In our opinion, a significant advantage of two-photon excitation is the higher limiting anisotropies for two-photon excitation. The resolution of anisotropy decays, particularly multiexponential anisotropy decays, is significantly increased for higher values of r₀. This is illustrated in Figure 10, which shows simulated frequency-domain anisotropy data for a single-exponential anisotropy decay with a 1-ns correlation time. The differential phase angles and modulated anisotropy all increase roughly in proportion to the value of r₀. The χ_R² surfaces for this correlation time, reveal a substantially increased resolution as the value of r₀ increases (Figure 11). Furthermore, it is possible that the r₀ values differ for one- and two-photon excitation due to different cross sections for overlapping states, as already observed for indole and similar molecules.³³ In such cases, the one- and two-photon anisotropy data could reflect differing amounts of transitions with distinct absorption and emission dipoles, and thereby emphasize rotational motions of the fluorophore about different molecular axes. In such cases, global analysis of the anisotropy data could provide improved resolution of the motions of interest in both simple solutions and for probes bound to macromolecules.

Figure 10.

Simulated frequency-domain anisotropy data. For the simulation used here τ_F = 1 ns, θ = 1 ns, r₀ = 0.1, 0.3, and 0.5, and the uncertainties δΔ = 0.2° and δΛ = 0.005.

Figure 11.

χ_R² correlation times surfaces obtained for the simulated data. The values of r₀ was allowed to vary when the data (Figure 10) was force-fit to the correlation times shown in the x-axis.

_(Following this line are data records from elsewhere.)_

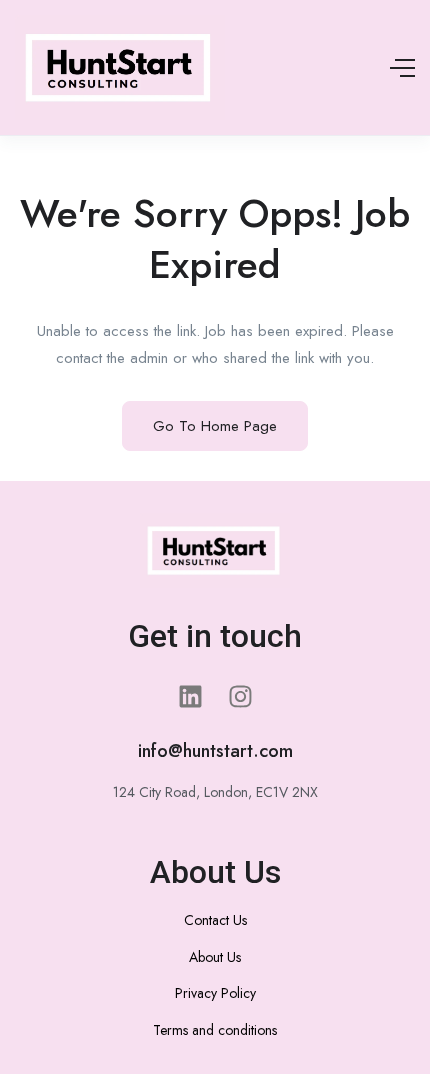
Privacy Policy (215, 993)
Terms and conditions (215, 1030)
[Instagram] (240, 697)
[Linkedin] (190, 697)
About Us (215, 957)
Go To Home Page (215, 426)
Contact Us (215, 920)
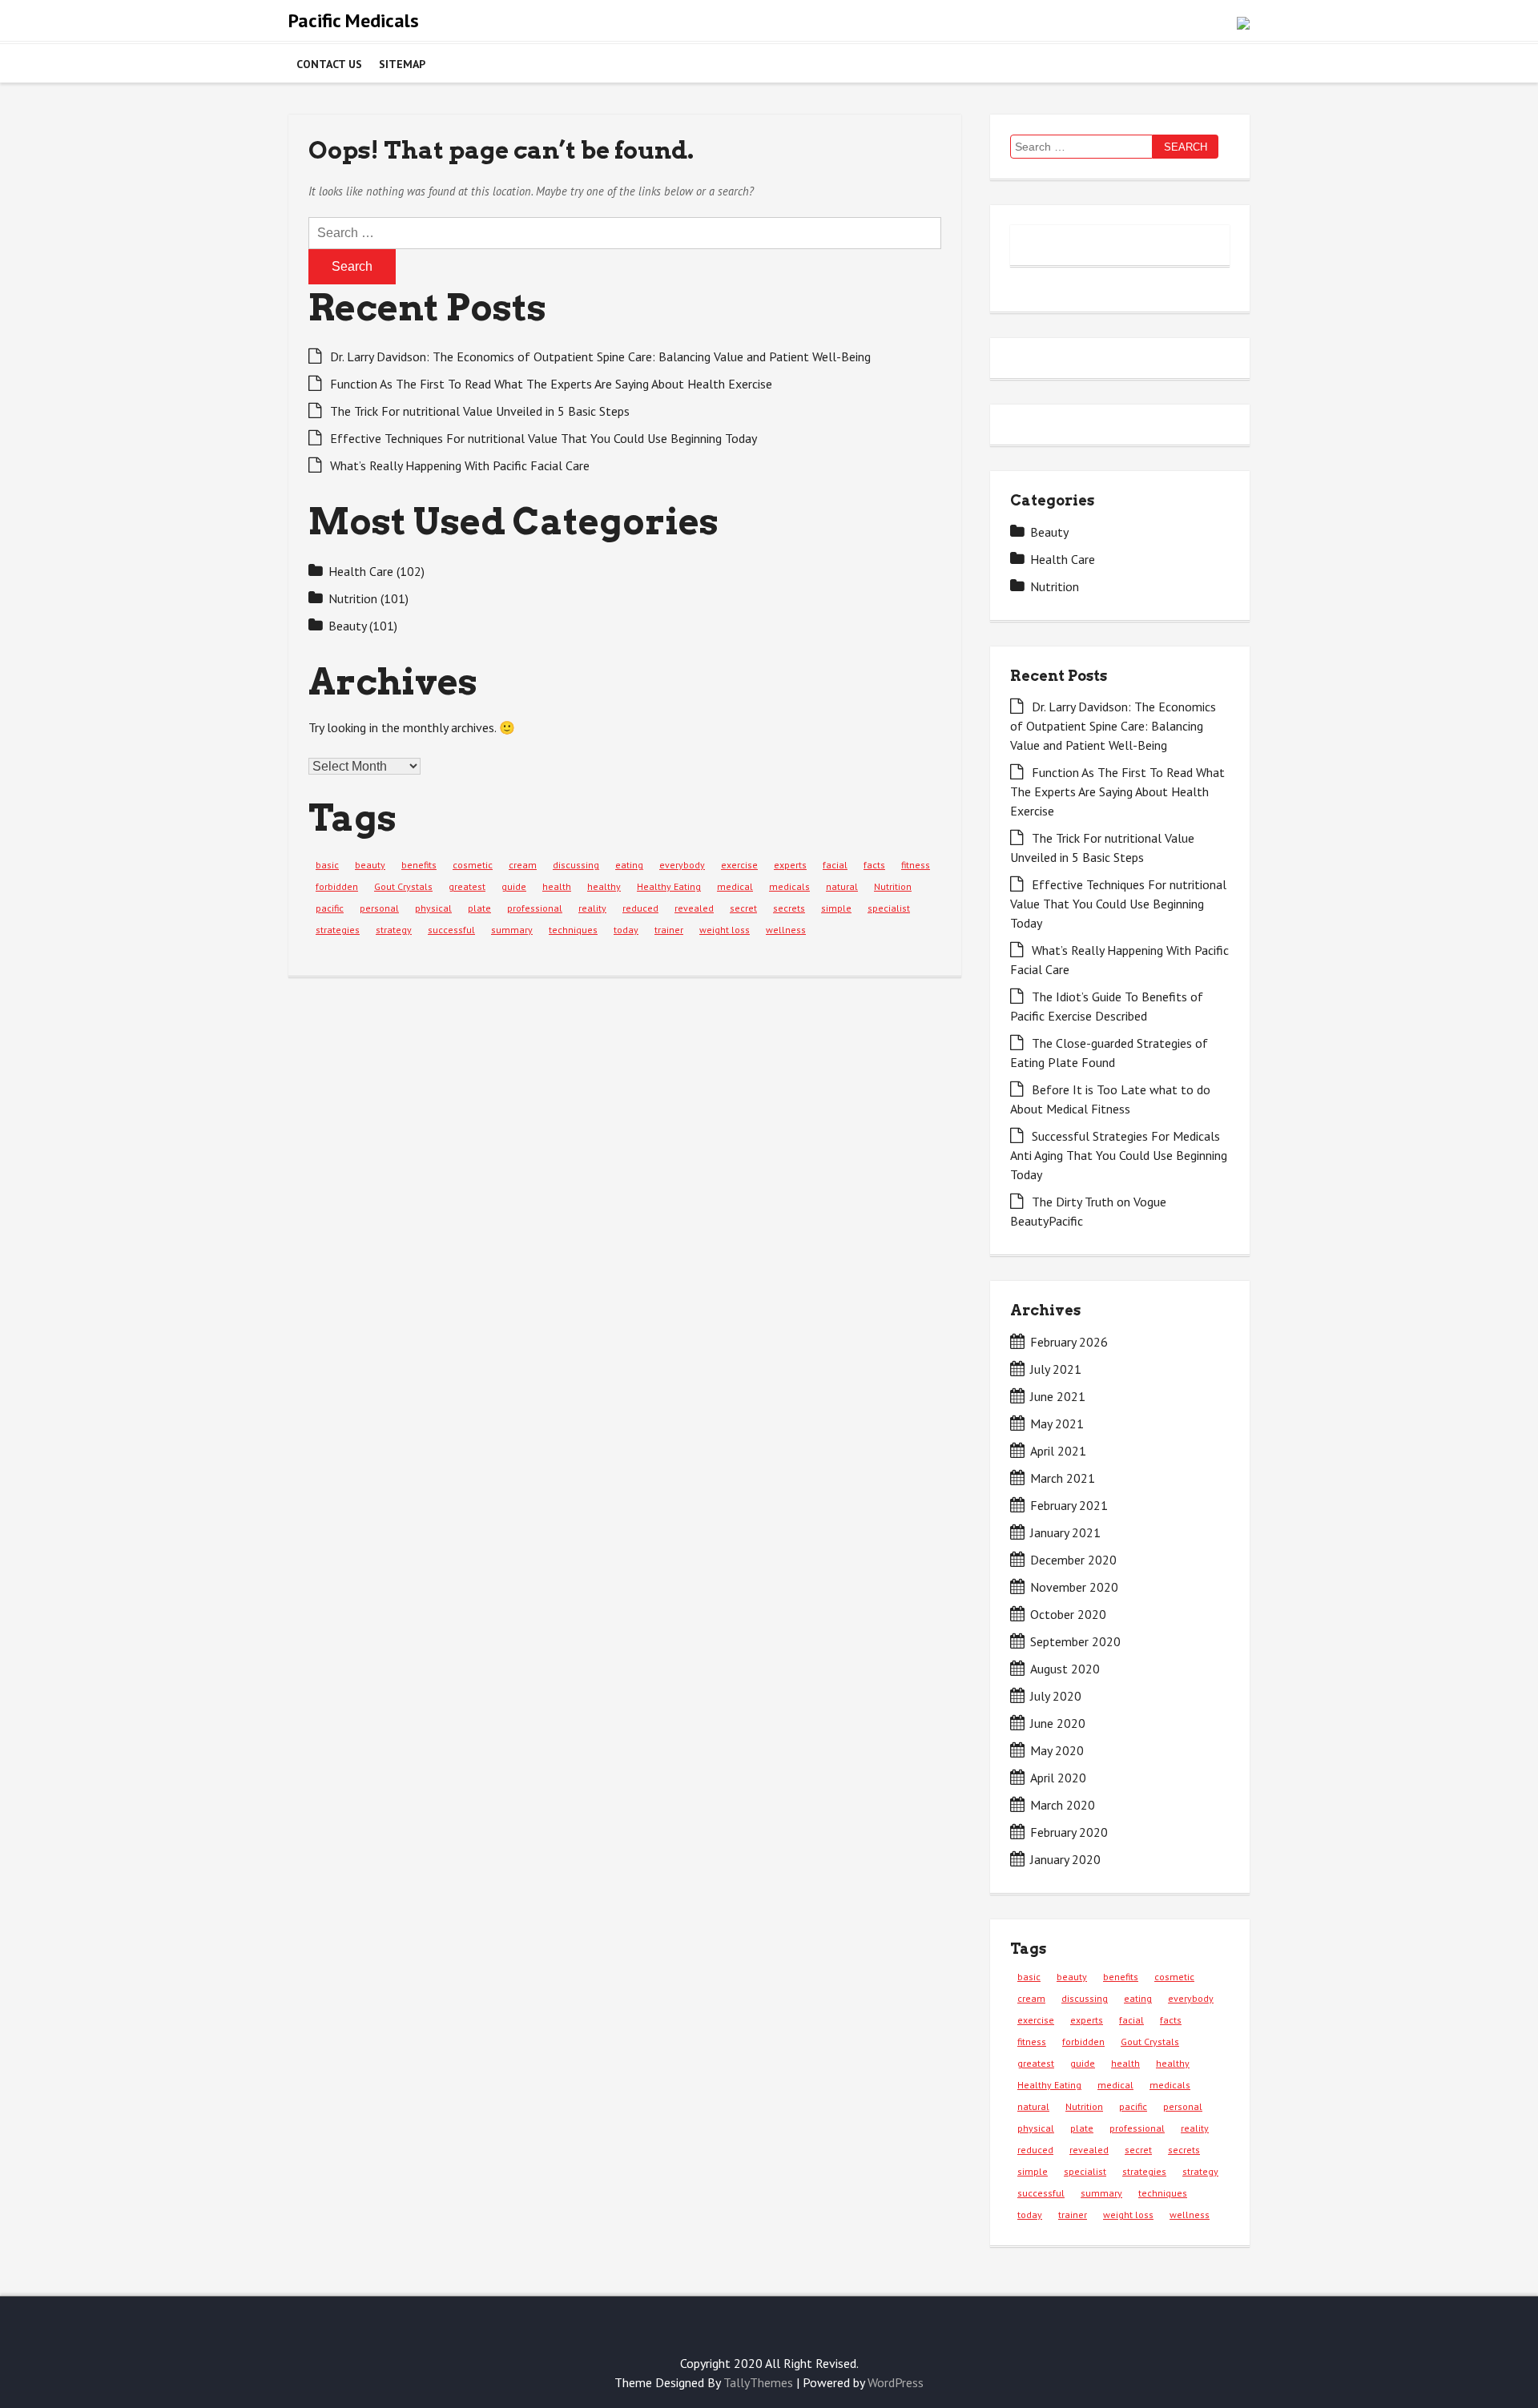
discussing (576, 865)
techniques (573, 930)
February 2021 (1069, 1505)
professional (534, 908)
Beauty (347, 626)
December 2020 (1073, 1560)
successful (451, 930)
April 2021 (1058, 1451)
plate (479, 908)
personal (379, 908)
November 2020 (1074, 1587)
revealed (694, 908)
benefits (419, 865)
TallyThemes (758, 2382)
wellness (786, 930)
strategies (338, 930)
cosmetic (473, 865)
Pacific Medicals (353, 20)
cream (523, 865)
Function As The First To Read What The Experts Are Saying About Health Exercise (551, 384)
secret (743, 908)
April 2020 (1058, 1778)
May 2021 (1057, 1423)
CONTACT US (329, 64)
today (626, 930)
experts (790, 865)
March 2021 (1062, 1478)
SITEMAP (402, 64)
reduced (640, 908)
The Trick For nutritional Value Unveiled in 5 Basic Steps (480, 411)
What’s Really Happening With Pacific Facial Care (460, 465)
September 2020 (1075, 1641)
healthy (604, 886)
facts (874, 865)
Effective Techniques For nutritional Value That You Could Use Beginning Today (543, 438)
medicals (789, 886)
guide (513, 886)
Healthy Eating (669, 886)
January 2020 (1065, 1859)
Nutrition (352, 598)
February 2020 (1069, 1832)
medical (735, 886)
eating (629, 865)
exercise (739, 865)
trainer (668, 930)
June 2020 (1057, 1723)
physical (433, 908)
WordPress (896, 2382)
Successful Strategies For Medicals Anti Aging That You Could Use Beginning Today (1118, 1155)
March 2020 (1062, 1805)
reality (592, 908)
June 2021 (1057, 1396)
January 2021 (1065, 1532)
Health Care (360, 571)
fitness (915, 865)
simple (836, 908)
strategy (394, 930)
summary (512, 930)
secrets (789, 908)
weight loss (724, 930)
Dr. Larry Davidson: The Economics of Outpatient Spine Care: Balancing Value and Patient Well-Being (600, 356)
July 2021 (1055, 1369)
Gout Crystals (403, 886)
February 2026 (1069, 1342)
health (556, 886)
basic (327, 865)
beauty (370, 865)
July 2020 (1055, 1696)
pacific (330, 908)
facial (835, 865)
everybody (682, 865)
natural (842, 886)
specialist (889, 908)
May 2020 (1057, 1750)
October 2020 (1068, 1614)
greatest (467, 886)
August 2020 (1065, 1669)
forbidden (337, 886)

In conclusion, we have demonstrated that two-photon excitation is easily accomplished using the picosecond dye laser sources currently used for time- and frequency-domain fluorometers. Consequently, time-dependent decays resulting from two-photon excitation are easily observed in many laboratories. We demonstrated one advantage of two-photon excitation, this being increased orientation of the population excited with linearly polarized light. Other advantages and/or possibilities must await further experimentation.